== SELECTION ==
>>>

I can't say how true the lack of grind is without the exp booster, but I would imagine that if you are the kind of player that wants to power through the main game and ignore the side stuff in an open game like this then you probably aren't the right type of player for the game anyway. And even if you got 1000% more exp, you still would find the game lacking because you just aren't the type of player that likes to do open world stuff.

Like I said, I find Odyssey fun and testing myself on trying to sneak kill everyone is engaging enough that the repetitive things aren't bothering me. Especially when I split them up with story missions. Frankly I like Odyssey, more than I have ever liked anything Ubisoft has ever done, so take that for what it's worth.
 

PsychedelicDiamond

Wild at Heart and weird on top
Legacy
Jan 30, 2011
2,197
1,102
118
I think a lot of developers get Open Worlds wrong which, for the most part, is caused by a misunderstanding of what exactly makes an open world worthwhile. Too many tend to treat it like a sort of playground, an all you can eat buffet of do whatever you want, wherever you want, whenever you want. They drop you in there and tell you to go wild. For the most part the player tends to burn out on that rather quickly.

Let's take some games that, in my opinion, make the most of their open world. GTA San Andreas, Fallout New Vegas, Red Dead Redemption, in a way also Witcher 3... what they have in common is that not the entirety of their world is free to explore right from the very beginning. New areas open up gradually as you go along with the plot.

Because, here's the thing: The big advantage of an open world is not that it gives you a large area to fuck around in in different ways, it's that it lends a sense of space and scale to the games story which helps to contextualize it in a way a game with level based structure couldn't. Take New Vegas: Once you get to Vegas and confront the guy the game has, to this point, been building up as the antagonist you've already seen quite a bit of this world and interacted with a lot of its people and factions. Seeing a lage, lively city with functioning electricity and various luxuries like hotels and souvenir shops and gambling machines and stuff wouldn't be anywhere near as impactful if you didn't spend the time leading up to that traversing the desert and staying in various underdeveloped towns, a lot of which still depend on agriculture to get by.

Or take Red Dead Redemption: You spend about a quarter of the game in the state of New Austin until the game, in what's a very memorable action setpiece, has you cross the Rio Grande to Mexico, where John Marston is a stranger. And the fact that it comes after the player has spent a while in what's basically Texas it will be change of scenery for him too. All of that would lose a lot of its effect if the player had been able to enter Mexico from the very beginning.

<<<

Please carry on the forum discussion about open-world game design from its last sentence.

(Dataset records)

>>>

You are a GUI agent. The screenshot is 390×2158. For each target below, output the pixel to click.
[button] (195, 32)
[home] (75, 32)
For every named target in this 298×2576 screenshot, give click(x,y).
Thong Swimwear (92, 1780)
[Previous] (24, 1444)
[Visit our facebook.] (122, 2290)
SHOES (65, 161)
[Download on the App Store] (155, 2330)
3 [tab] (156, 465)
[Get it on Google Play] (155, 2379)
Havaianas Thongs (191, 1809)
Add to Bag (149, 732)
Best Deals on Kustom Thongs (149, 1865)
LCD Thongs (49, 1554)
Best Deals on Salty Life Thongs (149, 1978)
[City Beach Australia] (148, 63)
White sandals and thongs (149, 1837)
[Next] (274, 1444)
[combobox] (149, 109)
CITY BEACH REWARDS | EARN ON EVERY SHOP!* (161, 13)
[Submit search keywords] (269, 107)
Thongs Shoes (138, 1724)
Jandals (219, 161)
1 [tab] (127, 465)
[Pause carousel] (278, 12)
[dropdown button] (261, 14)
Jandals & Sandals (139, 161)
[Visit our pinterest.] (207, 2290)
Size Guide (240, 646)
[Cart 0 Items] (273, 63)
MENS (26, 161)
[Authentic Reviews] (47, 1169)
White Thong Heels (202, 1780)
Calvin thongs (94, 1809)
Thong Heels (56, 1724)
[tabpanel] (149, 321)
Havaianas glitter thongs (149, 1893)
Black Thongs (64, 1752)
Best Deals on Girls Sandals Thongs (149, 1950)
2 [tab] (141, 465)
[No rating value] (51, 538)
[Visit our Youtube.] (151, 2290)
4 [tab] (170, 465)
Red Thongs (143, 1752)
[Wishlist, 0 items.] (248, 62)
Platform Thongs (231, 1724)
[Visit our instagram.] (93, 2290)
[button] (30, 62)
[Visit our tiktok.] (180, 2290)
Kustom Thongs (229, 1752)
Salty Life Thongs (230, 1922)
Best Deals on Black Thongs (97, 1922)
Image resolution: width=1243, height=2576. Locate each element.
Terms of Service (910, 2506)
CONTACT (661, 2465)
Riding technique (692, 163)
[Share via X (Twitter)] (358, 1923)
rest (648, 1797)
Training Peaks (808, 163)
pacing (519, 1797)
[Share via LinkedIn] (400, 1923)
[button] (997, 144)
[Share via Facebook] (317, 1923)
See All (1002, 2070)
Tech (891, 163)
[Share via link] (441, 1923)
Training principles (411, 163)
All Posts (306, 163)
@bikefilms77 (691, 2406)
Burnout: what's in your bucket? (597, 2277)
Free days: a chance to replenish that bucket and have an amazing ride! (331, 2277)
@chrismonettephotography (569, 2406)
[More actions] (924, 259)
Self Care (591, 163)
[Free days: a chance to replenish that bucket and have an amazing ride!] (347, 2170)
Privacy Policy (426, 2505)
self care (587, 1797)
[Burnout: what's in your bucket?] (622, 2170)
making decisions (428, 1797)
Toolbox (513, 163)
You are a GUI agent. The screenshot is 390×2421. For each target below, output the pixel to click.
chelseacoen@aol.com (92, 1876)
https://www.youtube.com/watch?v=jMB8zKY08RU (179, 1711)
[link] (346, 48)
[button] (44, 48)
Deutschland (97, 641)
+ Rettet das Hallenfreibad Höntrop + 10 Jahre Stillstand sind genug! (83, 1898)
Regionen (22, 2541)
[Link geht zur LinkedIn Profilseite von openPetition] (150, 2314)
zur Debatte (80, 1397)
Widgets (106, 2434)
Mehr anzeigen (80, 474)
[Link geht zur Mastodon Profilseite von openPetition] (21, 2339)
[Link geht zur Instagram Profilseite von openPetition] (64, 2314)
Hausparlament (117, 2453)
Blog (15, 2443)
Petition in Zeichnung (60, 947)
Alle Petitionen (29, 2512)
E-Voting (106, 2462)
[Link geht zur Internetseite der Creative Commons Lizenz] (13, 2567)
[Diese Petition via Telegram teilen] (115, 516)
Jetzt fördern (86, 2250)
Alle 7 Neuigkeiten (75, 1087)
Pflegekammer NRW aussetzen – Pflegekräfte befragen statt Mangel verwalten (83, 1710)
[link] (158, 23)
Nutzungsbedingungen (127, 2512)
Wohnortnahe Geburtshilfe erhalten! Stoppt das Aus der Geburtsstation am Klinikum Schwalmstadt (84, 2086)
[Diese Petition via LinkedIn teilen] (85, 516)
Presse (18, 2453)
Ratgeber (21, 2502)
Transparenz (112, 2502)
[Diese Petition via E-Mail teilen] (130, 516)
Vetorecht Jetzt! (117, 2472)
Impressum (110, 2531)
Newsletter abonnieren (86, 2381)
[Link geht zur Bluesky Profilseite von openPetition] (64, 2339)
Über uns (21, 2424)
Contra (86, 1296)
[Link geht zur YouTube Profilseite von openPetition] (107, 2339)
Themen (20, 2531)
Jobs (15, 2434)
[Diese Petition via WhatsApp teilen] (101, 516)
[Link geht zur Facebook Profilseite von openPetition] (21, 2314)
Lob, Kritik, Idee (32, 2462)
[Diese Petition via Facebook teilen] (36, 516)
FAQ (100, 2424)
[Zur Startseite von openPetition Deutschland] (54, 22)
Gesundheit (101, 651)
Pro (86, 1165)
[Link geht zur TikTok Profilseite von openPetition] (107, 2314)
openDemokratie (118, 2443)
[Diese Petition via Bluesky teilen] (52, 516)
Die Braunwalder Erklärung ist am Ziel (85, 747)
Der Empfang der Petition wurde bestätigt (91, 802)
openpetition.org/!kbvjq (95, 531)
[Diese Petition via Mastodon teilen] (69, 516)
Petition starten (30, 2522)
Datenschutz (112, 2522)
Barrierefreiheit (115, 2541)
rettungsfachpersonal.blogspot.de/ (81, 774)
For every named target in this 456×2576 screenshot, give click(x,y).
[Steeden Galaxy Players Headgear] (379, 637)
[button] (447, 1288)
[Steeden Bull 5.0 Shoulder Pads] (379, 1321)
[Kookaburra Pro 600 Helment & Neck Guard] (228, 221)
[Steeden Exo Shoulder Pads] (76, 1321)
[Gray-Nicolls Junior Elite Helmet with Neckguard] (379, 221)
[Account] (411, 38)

<<<

== THE RESPONSE ==
That's the appeal of an Open World: It gives the player a sense of place and to do so it needs to pace itself. Doesn't mean that a world that's open for exploration from the very beginning is necessarily a bad thing but if so the story structure need to accomodate that kind of design. Zelda: Breath of the Wild does that quite because it's vast enough that the feeling of being on a lonesome, aimless journey is Link's, and the players, place in that world. He has a specific goal to accomplish and has to wander Hyrule to do so. You mostly make your own narrative there.
 

Something Amyss

Aswyng and Amyss
Dec 3, 2008
24,759
0
0
Commanderfantasy said:
Odyssey is a weird game for me, because it isn't an RPG as much as the dialog trees and leveling up seem to suggest. It's a pure action game and the dialog choices are meaningless and server only to add more time to pointless conversations (AKA add flavor and exposition to the game). However, it really really feels like Ubisoft tried with this game, and as a result the game is fun for me. I'm having fun running around and taking out all the "?"'s on the map and sneak killing fucking everybody.
The problem I have is that it no longer feels like an AC game. I can spec to deal assassination damage, but the game forces you into open combat often enough that you have to respect to warrior or make tedious battles even more tedious. Origins had a good balance here because I didn't have to respect. Arguably, I was OP, but it's bull having to wait on the right gear just to assassinate someone of your level,m or kill them with headshots, etc, and to have to choose between that and boring damage sponges. Combat isn't hard per se, but I get tired of it.

I understand that microtransactions suck, but I also understand that the developers often don't have a choice when putting them in a game. So I try to look at the game without the MT's on it, judging the experience as best as I can as if the MT's weren't there. Once I get that opinion I then look at the MT's and see what effect they are having on the experience as a whole.
Origins did this without being grindy. I platinumed the game, and on all but the last DLC I have 100%, after which I got bored. I was engaged because I didn't feel like I was really level gated. Yes, you still had to level up, but I had a bajillion side quests and POI to do after I beat the game.

What Origins had was a crap ton of things to buy: outfits, mounts, weapons, etc. You could pay for power and the game didn't suffer. You could buy kewl gear, and it didn't slow down your progression. I don't even know if they had boosters, because they never felt necessary.

Syndicate also had MTs, and I loved that game. Possibly my favourite oldschool-style AC game.

This game was fun until my free booster ran out. I finally broke down and bought the permanent booster because I had the credits, and it's fun again. And I probably won't buy another Ubisoft game for a while.

I bring up prior AC games because I want to highlight I'm not anti-MT/DLC. If I like what a game is doing, I will throw money at it. I only get cheap when devs start getting scummy. Adjusting the gme to get another ten bucks out of players to make the game fun is just absurd. And I threw down this time because when you're not level gated, it's fun. But I already paid for a premium edition of a game based on the good will of the last game, and paying an extra ten to keep the game playable is a bad model and I have basically cashed out of the Ubisoft model. I hope the extra ten is worth losing sixty plus in the future.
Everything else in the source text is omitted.